Un detalle que despista a mucha gente: en la luz conviven dos empresas. La comercializadora es con quien contratas y quien te factura. La distribuidora es la dueña de los cables y contadores de tu zona, y no la eliges tú.

Como norma orientativa: los problemas de facturación, contratación, tarifas o atención se reclaman a la comercializadora; las incidencias técnicas como cortes, calidad del suministro o el contador suelen implicar a la distribuidora. Si tienes dudas de a quién dirigirte, la propia comercializadora o la OMIC pueden orientarte.

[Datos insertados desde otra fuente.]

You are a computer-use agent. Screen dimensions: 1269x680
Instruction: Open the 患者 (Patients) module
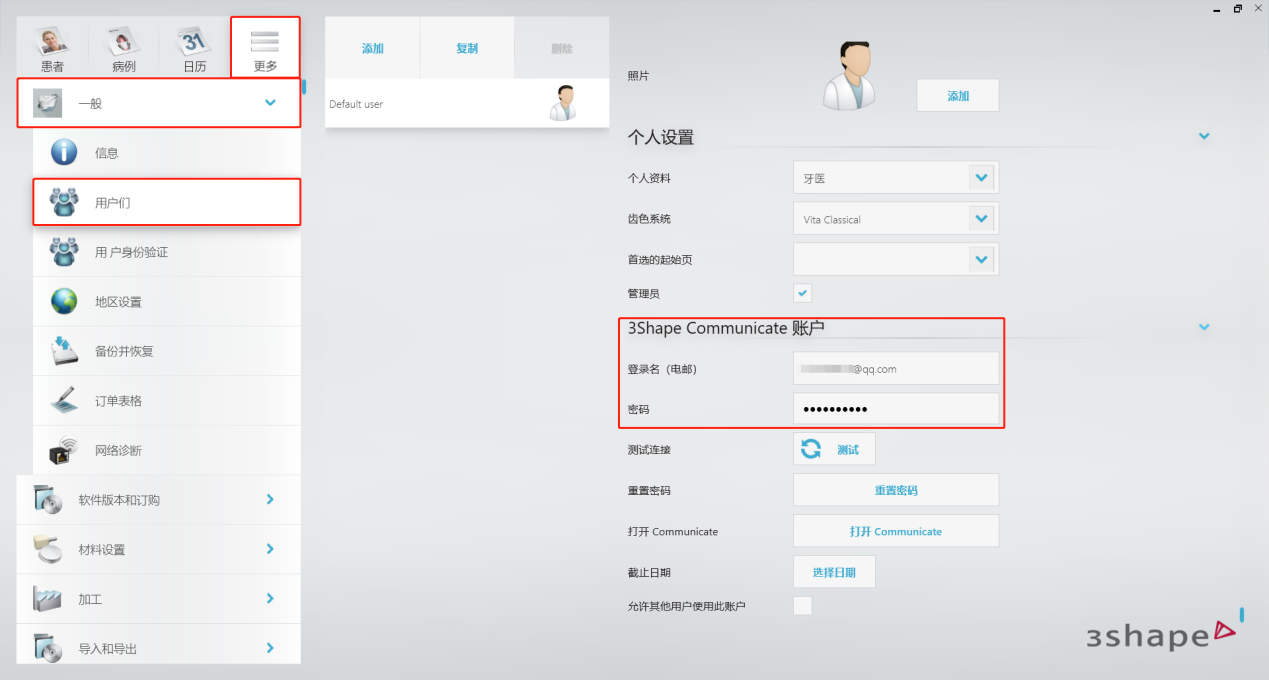click(x=50, y=47)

Cómo te ayuda Synko a no perder ninguna reclamación

Muchas reclamaciones no llegan a buen puerto porque se olvidan las fechas o se traspapelan las facturas. Synko centraliza los recibos del hogar, te avisa de subidas o cargos raros y guarda tu historial en un sitio, para que reclamar sea cuestión de tener las pruebas a mano en vez de rebuscar en el correo.

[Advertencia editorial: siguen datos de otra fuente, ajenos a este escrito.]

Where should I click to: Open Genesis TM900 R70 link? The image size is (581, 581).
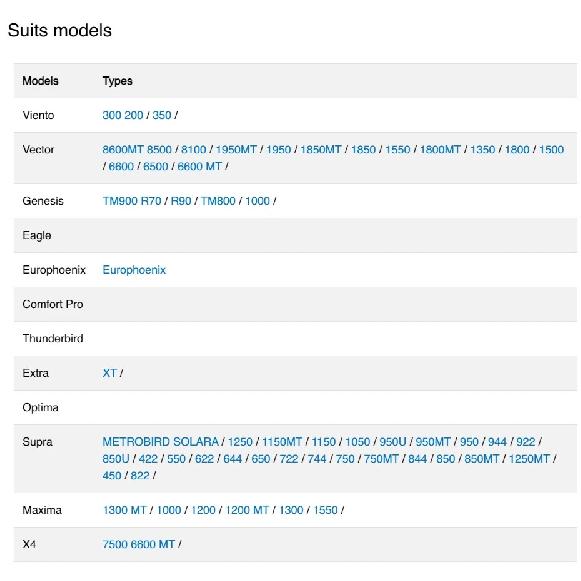point(132,201)
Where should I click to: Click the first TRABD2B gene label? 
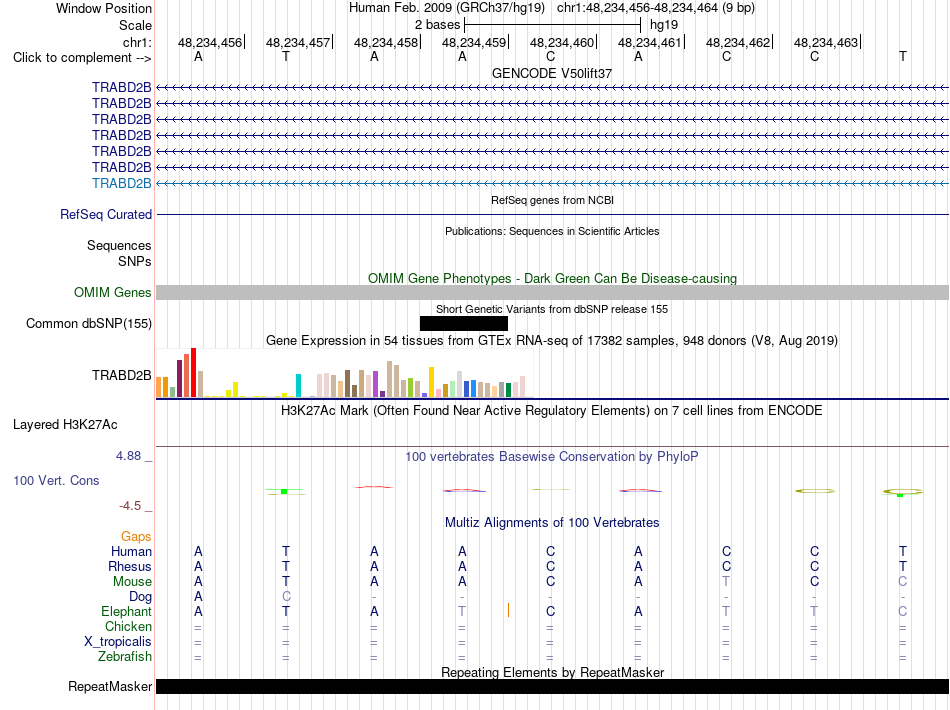pyautogui.click(x=121, y=87)

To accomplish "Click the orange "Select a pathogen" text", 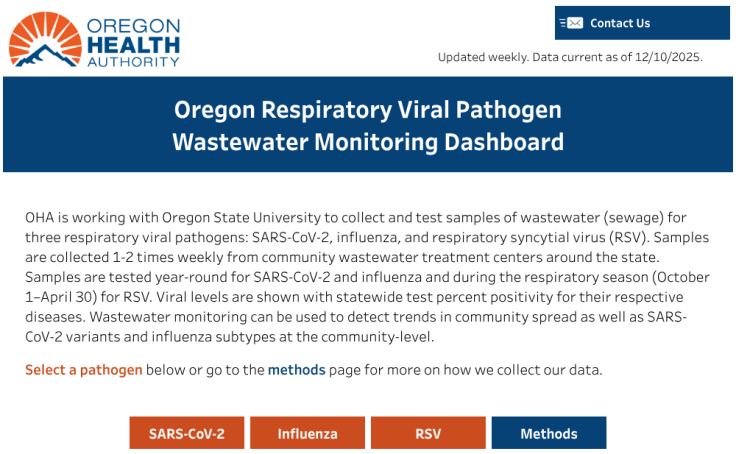I will tap(84, 370).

Y cuando tú lo autorizas, Synko puede gestionar el cambio de compañía por ti. Lo hacemos con transparencia: siempre te decimos qué gana Synko y no hay letra pequeña. Tú decides; nosotros te quitamos el papeleo.

Preguntas frecuentes

¿Puedo reclamar directamente a consumo sin avisar a la compañía?

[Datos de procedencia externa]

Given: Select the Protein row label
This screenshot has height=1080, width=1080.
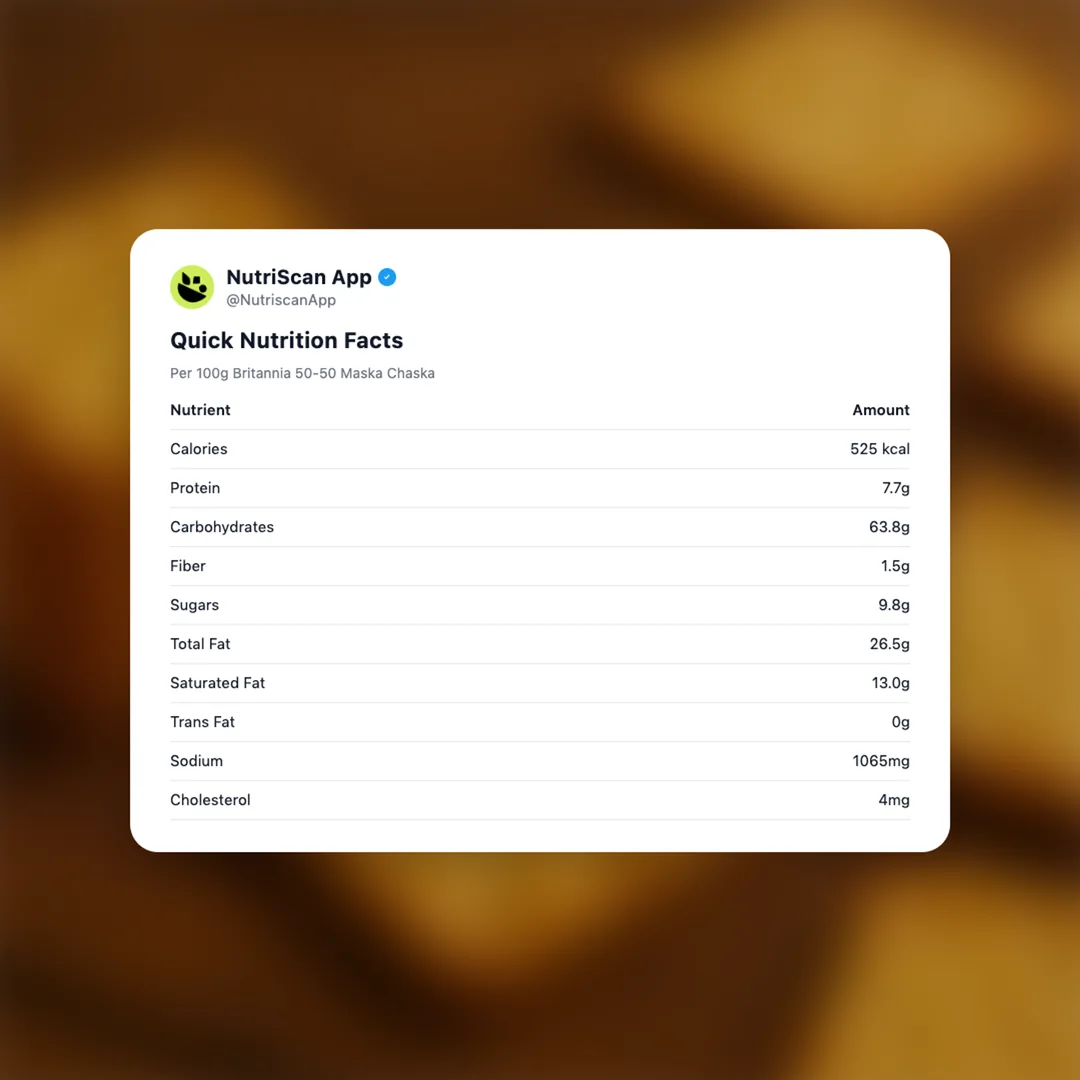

Lo habitual es reclamar primero a la compañía y guardar el número de reclamación. Consumo y el arbitraje suelen pedir que hayas intentado resolverlo con la empresa antes de intervenir, así que ese paso previo te conviene.

¿Cuánto tardan en responder a una reclamación de la luz?

Depende del caso y del canal. Como referencia, es razonable dar a la compañía alrededor de un mes para contestar. Si no responden en un plazo prudente, puedes escalar a la OMIC, a consumo o al arbitraje de consumo.

¿Cuánto cuesta reclamar a la compañía de luz?

Reclamar a la compañía y acudir a la OMIC, a consumo o al arbitraje de consumo no tiene coste para ti. Solo si decides ir por vía judicial pueden aparecer gastos; en ese caso, infórmate antes con un profesional.

Me han cambiado de compañía sin permiso, ¿qué hago?

Reúne pruebas de que no diste el consentimiento, reclama por escrito a la comercializadora pidiendo la anulación y guarda el número de reclamación. Si no lo resuelven, puedes acudir a un organismo de consumo para que medie.

¿Qué diferencia hay entre reclamar a la comercializadora y a la distribuidora?

A la comercializadora le reclamas la facturación, la contratación y la atención. A la distribuidora, incidencias técnicas como cortes o el contador. Si dudas, pregunta en tu comercializadora o en la OMIC a quién dirigirte.